The US House of Representatives has clearly signalled its concern about the growing use of generative AI chatbots.
Axios reported on Friday that the US Congress has set a strict ban on congressional staffers’ use of Microsoft’s Copilot generative AI assistant.
It comes after two US House of Representatives leaders in February this year began forming a bipartisan task force on artificial intelligence (AI) as efforts to push through regulations on the technology have stalled.
The House task force follows several high-profile forums on AI formed by the Senate in recent months.
Policymakers are concerned at potential risks in federal agency adoption of artificial intelligence and the adequacy of safeguards to protect individual privacy and ensure fair treatment.
House speaker Mike Johnson, a Republican, and minority leader Hakeem Jeffries, a Democrat, said the task force would study how the US can lead in AI while also studying ways of heading off potential threats including fake content, misinformation and job elimination.

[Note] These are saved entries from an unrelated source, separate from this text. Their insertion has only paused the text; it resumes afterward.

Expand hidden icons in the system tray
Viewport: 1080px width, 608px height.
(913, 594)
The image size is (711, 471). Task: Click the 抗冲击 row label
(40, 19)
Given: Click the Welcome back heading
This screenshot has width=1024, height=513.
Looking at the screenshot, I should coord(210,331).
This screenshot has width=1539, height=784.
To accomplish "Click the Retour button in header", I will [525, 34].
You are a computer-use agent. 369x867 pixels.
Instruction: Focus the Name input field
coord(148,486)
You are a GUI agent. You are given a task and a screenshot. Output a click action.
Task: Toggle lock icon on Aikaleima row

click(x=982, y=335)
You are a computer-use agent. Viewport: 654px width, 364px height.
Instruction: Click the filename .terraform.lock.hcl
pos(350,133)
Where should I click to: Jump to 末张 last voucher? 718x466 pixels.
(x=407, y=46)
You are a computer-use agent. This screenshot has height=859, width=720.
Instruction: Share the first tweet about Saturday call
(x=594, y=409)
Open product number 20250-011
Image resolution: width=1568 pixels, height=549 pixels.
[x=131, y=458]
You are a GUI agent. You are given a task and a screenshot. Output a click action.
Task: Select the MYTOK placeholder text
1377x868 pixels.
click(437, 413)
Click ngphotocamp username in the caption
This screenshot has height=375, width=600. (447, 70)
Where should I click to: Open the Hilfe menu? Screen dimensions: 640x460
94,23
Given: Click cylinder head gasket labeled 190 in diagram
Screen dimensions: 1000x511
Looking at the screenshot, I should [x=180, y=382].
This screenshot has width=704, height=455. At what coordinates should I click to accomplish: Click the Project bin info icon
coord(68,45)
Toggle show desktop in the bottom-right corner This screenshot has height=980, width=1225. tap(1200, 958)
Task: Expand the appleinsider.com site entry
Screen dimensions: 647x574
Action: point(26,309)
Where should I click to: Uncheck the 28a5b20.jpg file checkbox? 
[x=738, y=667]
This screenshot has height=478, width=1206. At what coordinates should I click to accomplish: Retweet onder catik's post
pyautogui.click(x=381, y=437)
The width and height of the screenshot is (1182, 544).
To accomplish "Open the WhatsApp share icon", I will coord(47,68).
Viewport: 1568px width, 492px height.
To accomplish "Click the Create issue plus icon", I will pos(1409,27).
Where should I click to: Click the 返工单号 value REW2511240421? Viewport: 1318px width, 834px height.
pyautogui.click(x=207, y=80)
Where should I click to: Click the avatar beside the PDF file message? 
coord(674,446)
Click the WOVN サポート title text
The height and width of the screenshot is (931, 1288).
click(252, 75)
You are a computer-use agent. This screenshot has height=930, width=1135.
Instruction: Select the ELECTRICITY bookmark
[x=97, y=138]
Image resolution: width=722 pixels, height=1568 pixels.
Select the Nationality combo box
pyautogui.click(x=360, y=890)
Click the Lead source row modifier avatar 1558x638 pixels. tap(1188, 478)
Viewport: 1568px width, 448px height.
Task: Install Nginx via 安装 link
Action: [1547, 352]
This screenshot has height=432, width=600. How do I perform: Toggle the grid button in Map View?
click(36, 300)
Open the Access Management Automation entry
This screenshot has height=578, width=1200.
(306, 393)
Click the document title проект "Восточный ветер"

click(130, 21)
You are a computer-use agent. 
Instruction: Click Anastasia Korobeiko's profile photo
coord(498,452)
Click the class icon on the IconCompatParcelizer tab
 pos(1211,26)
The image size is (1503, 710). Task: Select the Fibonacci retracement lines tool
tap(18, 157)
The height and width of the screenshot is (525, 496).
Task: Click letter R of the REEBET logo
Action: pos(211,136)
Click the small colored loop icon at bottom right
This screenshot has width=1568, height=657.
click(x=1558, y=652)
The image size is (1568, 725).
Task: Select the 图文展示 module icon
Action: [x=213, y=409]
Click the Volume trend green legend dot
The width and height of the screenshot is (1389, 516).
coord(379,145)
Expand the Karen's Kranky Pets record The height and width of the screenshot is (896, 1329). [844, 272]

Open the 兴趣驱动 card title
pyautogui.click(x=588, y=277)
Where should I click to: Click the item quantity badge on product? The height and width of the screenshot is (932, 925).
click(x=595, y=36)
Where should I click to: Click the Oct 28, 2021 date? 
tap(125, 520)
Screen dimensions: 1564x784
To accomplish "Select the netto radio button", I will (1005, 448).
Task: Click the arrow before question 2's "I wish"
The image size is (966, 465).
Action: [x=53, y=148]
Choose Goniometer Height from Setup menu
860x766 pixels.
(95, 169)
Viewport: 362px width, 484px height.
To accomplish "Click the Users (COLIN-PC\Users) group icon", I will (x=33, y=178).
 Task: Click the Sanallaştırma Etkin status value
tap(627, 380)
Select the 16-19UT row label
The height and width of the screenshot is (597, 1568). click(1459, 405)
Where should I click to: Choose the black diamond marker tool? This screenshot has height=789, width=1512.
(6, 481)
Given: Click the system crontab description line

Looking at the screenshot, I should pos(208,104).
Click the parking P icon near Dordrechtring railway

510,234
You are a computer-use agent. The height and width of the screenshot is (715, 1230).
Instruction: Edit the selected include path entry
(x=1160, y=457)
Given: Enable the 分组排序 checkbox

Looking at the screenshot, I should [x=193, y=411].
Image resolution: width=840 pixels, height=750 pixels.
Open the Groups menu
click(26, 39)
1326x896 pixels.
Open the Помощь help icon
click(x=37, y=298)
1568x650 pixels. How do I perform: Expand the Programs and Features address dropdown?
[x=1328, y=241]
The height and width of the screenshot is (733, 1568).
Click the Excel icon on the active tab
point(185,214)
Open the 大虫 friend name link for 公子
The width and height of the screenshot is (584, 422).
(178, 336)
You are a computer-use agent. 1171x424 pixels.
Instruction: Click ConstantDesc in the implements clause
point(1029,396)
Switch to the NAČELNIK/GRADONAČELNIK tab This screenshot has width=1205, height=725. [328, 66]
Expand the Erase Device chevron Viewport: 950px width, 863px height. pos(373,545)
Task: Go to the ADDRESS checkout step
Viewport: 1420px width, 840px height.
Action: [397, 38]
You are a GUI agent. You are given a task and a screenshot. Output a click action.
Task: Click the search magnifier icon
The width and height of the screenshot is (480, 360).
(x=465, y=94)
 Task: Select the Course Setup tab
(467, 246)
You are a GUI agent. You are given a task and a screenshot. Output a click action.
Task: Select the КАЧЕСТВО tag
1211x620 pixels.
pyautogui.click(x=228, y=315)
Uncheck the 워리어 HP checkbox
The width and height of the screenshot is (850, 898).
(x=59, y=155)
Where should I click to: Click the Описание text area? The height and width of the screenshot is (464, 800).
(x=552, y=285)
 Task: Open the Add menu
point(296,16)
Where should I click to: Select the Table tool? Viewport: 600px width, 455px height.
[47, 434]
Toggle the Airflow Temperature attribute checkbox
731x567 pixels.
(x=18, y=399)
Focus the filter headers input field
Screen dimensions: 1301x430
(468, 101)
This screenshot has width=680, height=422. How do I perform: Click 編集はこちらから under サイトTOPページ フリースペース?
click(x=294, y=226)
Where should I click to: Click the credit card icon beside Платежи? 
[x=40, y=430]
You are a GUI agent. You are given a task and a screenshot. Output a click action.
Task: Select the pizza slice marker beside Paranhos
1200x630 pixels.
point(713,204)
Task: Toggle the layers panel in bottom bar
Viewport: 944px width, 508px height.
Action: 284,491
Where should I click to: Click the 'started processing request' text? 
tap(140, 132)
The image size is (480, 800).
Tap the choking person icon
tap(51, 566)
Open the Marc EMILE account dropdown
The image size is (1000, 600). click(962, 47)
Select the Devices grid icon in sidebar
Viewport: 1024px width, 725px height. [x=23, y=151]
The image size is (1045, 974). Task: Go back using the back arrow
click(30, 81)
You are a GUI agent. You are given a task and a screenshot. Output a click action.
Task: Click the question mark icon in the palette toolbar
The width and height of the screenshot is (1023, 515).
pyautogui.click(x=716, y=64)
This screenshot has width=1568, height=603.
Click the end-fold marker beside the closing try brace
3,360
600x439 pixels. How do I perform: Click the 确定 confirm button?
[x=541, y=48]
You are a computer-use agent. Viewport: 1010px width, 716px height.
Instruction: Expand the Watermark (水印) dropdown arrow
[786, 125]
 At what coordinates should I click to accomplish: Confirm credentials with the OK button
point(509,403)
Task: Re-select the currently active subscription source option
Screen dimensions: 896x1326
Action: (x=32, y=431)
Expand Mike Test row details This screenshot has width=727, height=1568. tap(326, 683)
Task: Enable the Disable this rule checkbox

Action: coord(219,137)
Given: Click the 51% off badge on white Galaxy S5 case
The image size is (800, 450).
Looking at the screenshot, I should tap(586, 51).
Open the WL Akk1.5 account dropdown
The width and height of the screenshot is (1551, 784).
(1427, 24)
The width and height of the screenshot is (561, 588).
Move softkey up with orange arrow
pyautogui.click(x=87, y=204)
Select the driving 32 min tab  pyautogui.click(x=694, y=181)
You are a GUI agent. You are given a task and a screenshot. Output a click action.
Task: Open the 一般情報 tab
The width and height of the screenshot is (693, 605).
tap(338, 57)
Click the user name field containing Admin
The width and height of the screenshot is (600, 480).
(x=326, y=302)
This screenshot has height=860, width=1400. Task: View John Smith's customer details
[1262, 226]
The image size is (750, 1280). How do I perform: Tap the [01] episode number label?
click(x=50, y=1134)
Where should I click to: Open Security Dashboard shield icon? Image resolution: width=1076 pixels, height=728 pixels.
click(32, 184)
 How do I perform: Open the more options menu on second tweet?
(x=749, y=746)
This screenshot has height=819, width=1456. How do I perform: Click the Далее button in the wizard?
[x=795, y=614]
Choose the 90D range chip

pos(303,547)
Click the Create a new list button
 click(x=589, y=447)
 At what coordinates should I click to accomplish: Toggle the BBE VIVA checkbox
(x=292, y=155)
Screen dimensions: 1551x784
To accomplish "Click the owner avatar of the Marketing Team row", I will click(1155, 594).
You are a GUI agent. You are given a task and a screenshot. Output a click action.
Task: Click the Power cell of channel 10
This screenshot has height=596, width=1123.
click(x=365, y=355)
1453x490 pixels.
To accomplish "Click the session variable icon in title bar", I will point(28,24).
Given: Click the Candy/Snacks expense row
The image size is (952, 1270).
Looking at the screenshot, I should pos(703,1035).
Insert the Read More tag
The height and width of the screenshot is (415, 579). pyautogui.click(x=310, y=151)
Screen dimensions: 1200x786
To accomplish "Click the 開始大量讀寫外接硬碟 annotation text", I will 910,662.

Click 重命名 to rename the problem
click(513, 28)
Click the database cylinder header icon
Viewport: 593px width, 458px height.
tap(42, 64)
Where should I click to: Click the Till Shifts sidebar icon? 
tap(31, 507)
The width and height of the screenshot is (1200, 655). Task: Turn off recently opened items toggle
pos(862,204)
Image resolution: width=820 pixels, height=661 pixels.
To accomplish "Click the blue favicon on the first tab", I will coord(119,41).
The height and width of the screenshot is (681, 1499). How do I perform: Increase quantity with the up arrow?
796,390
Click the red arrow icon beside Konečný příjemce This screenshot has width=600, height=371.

Now Axios has reported that congressional staff are being banned from using Microsoft’s Copilot.
“The Microsoft Copilot application has been deemed by the Office of Cybersecurity to be a risk to users due to the threat of leaking House data to non-House approved cloud services,” the House’s Chief Administrative Officer Catherine Szpindor was quoted as saying by the Axios report
Microsoft responded to the decision by the US Congress.
“We recognise that government users have higher security requirements for data. That’s why we announced a roadmap of Microsoft AI tools, like Copilot, that meet federal government security and compliance requirements that we intend to deliver later this year,” a Microsoft spokesperson told Reuters.
The US House’s chief administrative office did not immediately respond to a Reuters request for comment.
Reuters noted that last year two Democratic and two Republican US senators had introduced legislation to ban the use of artificial intelligence that creates content falsely depicting candidates in political advertisements to influence federal elections.
And it seems they had a point.
In January this year, a fake robocall in US president Joe Biden’s voice discouraged voters from participating in the New Hampshire primaries.
President Biden had last October signed an executive order that aimed to set out AI safeguards.
In February 20 of the world’s biggest tech companies, including Amazon, Adobe, Google, Meta, Microsoft, OpenAI, TikTok and X, vowed to take measures against the misuse of artificial intelligence (AI) to disrupt elections around the world this year.
Generative AI tools that are increasingly accessible and powerful have surged in popularity over the past year, following the debut of ChatGPT in late 2022.